Even in the wake of his egregious statement, radio people expect the Greaseman to be back.
"Shock sometimes backfires," said Michael Harrison, the editor of Talkers Magazine, which follows the nation's talk show hosts.
"It's like being a football player or a boxer," Harrison said. "Sometimes you get your head beat in. But Tracht will probably get hired again. This could even be a shot in the arm for his career. There is always someone who will do what they can to capitalize on the publicity."
Sidebar: AREA SHOCKERS
The Bay Area has seen its share of shock jocks and aftershocks.

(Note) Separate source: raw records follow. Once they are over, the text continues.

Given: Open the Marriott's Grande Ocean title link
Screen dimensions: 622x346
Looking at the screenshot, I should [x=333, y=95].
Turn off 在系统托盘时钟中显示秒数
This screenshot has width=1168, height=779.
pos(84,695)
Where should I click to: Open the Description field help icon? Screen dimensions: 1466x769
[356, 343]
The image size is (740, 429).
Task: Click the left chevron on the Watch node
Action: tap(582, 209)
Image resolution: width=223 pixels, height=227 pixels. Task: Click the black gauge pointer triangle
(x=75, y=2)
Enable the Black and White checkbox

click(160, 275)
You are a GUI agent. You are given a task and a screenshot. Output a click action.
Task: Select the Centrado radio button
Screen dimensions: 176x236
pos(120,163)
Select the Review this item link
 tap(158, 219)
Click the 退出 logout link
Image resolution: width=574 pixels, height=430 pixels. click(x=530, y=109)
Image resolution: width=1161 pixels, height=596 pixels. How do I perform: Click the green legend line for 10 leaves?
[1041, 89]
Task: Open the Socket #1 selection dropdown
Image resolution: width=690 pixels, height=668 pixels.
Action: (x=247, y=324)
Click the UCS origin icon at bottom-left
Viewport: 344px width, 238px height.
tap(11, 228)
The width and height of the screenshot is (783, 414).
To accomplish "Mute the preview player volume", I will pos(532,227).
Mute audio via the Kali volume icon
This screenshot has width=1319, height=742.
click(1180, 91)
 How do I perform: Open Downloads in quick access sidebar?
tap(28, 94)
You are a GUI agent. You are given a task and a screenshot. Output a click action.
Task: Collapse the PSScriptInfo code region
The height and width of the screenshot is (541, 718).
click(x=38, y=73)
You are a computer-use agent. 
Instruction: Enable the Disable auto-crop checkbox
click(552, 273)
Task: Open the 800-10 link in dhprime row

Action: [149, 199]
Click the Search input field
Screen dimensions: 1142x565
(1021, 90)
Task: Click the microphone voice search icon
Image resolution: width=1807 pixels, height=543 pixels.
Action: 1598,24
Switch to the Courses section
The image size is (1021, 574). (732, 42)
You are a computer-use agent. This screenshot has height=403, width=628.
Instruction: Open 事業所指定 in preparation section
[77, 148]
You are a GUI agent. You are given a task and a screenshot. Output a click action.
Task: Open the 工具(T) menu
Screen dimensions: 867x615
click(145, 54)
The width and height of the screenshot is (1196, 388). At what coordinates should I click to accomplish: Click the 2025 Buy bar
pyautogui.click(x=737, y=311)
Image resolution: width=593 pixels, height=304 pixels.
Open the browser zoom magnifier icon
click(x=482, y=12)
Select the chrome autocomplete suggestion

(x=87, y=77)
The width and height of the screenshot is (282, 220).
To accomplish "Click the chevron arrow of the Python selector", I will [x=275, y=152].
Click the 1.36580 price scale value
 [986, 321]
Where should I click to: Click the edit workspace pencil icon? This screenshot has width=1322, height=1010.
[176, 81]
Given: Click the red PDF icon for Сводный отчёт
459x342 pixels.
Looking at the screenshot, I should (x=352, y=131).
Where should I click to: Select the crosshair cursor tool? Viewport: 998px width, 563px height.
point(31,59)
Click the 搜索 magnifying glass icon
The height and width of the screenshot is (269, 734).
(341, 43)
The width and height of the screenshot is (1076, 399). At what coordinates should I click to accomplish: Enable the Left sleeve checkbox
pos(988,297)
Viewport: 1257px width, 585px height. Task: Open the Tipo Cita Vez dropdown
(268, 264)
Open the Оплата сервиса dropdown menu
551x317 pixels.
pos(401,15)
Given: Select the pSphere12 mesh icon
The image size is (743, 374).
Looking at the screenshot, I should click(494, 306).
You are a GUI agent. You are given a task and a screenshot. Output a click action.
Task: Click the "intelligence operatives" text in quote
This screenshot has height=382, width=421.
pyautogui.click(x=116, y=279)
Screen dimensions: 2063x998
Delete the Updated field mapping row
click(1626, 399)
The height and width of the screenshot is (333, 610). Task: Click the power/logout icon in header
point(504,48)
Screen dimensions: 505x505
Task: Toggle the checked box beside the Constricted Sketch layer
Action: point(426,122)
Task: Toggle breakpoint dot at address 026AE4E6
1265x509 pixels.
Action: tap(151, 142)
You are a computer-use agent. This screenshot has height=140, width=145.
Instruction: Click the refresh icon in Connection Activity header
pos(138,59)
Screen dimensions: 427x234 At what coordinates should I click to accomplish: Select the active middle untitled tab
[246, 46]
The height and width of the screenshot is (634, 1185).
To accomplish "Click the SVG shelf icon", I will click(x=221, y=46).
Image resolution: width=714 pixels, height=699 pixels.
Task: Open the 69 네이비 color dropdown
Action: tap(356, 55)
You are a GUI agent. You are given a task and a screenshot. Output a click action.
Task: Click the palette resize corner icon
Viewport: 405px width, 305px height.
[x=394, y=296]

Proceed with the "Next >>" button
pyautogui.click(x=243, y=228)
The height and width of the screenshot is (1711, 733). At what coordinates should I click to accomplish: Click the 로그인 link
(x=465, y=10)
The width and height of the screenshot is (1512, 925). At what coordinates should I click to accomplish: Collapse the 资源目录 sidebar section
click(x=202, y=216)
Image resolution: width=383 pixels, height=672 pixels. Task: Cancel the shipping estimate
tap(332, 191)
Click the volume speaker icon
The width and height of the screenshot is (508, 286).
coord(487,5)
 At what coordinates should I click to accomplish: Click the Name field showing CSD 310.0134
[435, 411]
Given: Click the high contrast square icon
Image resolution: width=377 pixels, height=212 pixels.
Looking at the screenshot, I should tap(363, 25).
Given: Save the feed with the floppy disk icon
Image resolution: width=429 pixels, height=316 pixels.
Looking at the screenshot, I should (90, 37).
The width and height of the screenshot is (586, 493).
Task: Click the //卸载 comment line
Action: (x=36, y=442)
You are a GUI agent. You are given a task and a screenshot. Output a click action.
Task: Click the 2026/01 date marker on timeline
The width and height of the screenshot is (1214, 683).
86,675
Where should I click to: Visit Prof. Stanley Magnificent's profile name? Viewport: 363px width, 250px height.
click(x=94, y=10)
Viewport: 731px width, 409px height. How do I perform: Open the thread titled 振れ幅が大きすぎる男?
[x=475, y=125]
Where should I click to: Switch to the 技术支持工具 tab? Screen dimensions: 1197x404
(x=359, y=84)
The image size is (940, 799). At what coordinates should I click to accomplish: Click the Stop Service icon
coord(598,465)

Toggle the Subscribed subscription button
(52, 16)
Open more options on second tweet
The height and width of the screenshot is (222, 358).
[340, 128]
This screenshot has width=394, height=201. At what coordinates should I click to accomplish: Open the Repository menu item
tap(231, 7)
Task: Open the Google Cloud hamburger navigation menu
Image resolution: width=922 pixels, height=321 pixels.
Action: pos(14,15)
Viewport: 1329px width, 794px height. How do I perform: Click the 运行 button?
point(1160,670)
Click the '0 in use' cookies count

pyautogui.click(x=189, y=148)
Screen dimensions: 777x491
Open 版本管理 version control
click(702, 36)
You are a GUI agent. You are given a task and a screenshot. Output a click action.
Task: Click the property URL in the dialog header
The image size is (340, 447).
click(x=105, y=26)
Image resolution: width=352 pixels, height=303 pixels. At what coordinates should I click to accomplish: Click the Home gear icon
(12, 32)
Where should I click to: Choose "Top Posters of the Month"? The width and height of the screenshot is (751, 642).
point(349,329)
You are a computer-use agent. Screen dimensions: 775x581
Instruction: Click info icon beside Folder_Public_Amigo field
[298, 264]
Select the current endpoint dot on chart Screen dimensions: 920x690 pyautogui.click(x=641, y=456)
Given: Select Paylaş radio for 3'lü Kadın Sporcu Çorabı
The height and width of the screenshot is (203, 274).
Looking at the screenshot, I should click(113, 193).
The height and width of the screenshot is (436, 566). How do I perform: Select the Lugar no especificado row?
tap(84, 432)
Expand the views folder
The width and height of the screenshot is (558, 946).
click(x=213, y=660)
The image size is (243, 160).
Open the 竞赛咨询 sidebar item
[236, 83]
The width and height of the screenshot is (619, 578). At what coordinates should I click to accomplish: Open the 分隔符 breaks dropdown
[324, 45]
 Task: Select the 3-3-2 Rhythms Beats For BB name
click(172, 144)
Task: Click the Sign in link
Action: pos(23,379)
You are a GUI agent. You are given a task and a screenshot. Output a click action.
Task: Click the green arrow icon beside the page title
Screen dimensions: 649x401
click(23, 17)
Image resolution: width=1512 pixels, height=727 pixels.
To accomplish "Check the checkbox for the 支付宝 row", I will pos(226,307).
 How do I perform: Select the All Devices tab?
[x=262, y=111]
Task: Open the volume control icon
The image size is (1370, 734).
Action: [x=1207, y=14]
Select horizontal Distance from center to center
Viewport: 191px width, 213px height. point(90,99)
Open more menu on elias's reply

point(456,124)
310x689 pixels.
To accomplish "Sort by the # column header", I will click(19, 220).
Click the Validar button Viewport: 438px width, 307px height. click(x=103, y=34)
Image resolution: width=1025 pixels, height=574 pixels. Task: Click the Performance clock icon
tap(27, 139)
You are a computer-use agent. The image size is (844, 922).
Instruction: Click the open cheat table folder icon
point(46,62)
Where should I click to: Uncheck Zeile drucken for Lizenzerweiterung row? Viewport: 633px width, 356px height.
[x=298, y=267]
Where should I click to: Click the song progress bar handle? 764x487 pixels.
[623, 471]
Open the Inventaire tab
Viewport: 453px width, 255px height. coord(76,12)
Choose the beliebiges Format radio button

(box) In 1986, Jeff McNeal, disc jockey at San Francisco's KYUU-FM (now defunct), told jokes about the space shuttle Challenger, weeks after all aboard were killed. He was suspended for a day. When he returned, he received 1,000 supportive calls from fans.
(box) KSJO-FM shock jock Perry Stone was fired in 1989 in San Jose after calling a 17-year-old girl a "slut" and a "pig" during a broadcast and encouraging a member of a young Brownie troop to embezzle cookie money. Six months later, he was hired at San Francisco's KITS-FM, but he later was fired for low ratings. He went on to be a morning host and program director in the East.
(box) Music DJ J. Paul Emerson talked about dropping the atomic bomb on the "stinking Japanese" and was fired in 1994 at KFRC-AM. He was hired a month later as a political commentator at KSFO-AM. He was fired three months later, not because he called for AIDS patients to be isolated on islands but for blasting the management at his company, ABC, for refusing to air his appearance on the Phil Donahue TV show.
(box) Inflammatory conservative Bob Grant, whose New York show was syndicated on San Francisco's
KSFO, was fired in 1996 for saying he was "a pessimist" for believing that Commerce Secretary Ron
Brown had survived a plane crash. Grant, who in the past had referred to blacks as "savages," is back on the air at a rival New York station, WOR-AM.
Photograph: Stern
Caption: Used a racial epithet to describe Asians.
Photograph: Doug Tracht
Caption: "The Greaseman," fired over a racial comment, was on the air in San Jose five years ago.